Forget Homelander: Black Noir’s Real Target Is Another Supe
Image credit: Legion-Media

The Boys season 5 drags Black Noir back into the shadows with a ruthless new purpose—one that could end with him dropping a marquee supe and shattering the Seven’s power balance. After evolving from mute assassin to Homelander’s betrayer to a body on the floor, Noir may be gearing up for his deadliest move yet.

The Boys season 5 is playing a weird little shell game with Black Noir. The guy under the mask has been through more identity swaps than anyone on this show, and the new version might be headed toward killing a major supe — just not the one most people expect.

Spoilers for The Boys comics and season 5, episodes 1-3.

Where Noir is at right now

Quick refresher: TV Noir started as a quiet, terrifying assassin. Then he broke from Homelander, got killed, and Vought slapped the suit on an actor in season 4. Season 5 quietly resets him back to a near-mute, hyper-competent presence — very much not the chatty performer from last year. He has not had a big storyline yet; through the first three episodes he is mostly running missions with the Deep. And the vibe between them is frosty in a way that screams something is off.

The big comic-book theory... and why it does not track on TV

The loudest theory floating around is that Noir will take out Homelander by the end. That is how the comic ends, but the details matter: in the books, it turns out Black Noir is a Homelander clone — stronger, nastier, and the real culprit behind some of Homelander's worst alleged crimes, including assaulting Butcher's wife. Noir frames Homelander for the evil stuff, reveals it all, they throw down, and Noir kills him. He wins the duel, even though he is banged up.

Back when season 1 hit, people assumed the show might run that play. Then the series swerved hard. TV Noir was revealed to be a Black man who had been Vought's tool since Soldier Boy's era. That pretty much killed the clone idea. Later, season 4 stuck an actor in the suit, which made things even murkier. Now, in season 5, it looks like that actor has been replaced by someone who feels more like the original. Could the show be sneaking in a Homelander clone after all?

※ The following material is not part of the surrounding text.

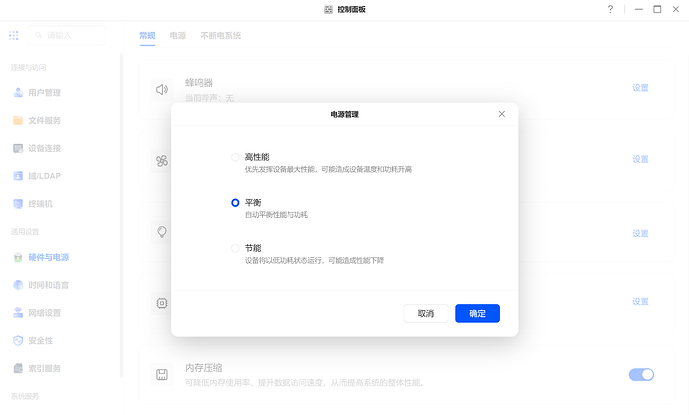689x415 pixels.
Task: Select the 节能 radio option
Action: [236, 248]
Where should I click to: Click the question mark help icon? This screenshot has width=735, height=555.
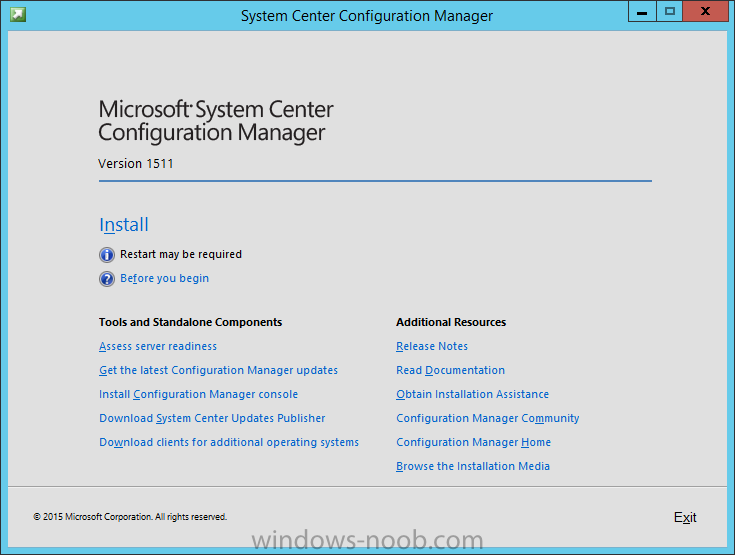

Here is why that does not really make sense:

  • It is a twist a lot of viewers already know from the comics, so it lands predictable instead of explosive.
  • The show already did its own parentage shocker with Soldier Boy being Homelander's father. Doing the clone on top of that is overkill.
  • In-universe, Homelander basically runs Vought now. Swapping in a clone-level Noir under his nose is a reach.
  • If anyone could pull off a secret contingency clone, it is Sister Sage — but that feels like bending the story just to copy the comic ending.

The kill that actually lines up: the Deep

If Noir is going to put someone in the ground this season, the breadcrumbs point to the Deep. These two used to be friendly. Then, in season 4, the Deep played boss over the actor wearing Noir's suit, which flipped their dynamic. Now the current Noir is clearly more capable, and Homelander trusts him more — a combo the Deep does not handle well.

Season 5, episode 3 is the tipping point: Noir bags Stan Edgar, which is basically Homelander's white whale. The Deep knows that getting Edgar is huge, wants the win for himself, and flat-out knocks Noir out to steal the credit. He drags Edgar in and leaves Noir unconscious. That is not just petty — that is a death-wish move when the other guy is a stone-cold killer.

So yeah, something's clearly up with Noir. The show is saving the reveal for later, but the setup feels less like a comic-book clone redux and more like a slow burn to Noir settling a personal score. If he does end the Deep, it would fit the characters, the politics inside the Seven, and the show's fondness for ugly, ironic consequences. Homelander's eventual reckoning — if he even gets one — probably comes from a very different, messier direction as the series barrels toward its conclusion.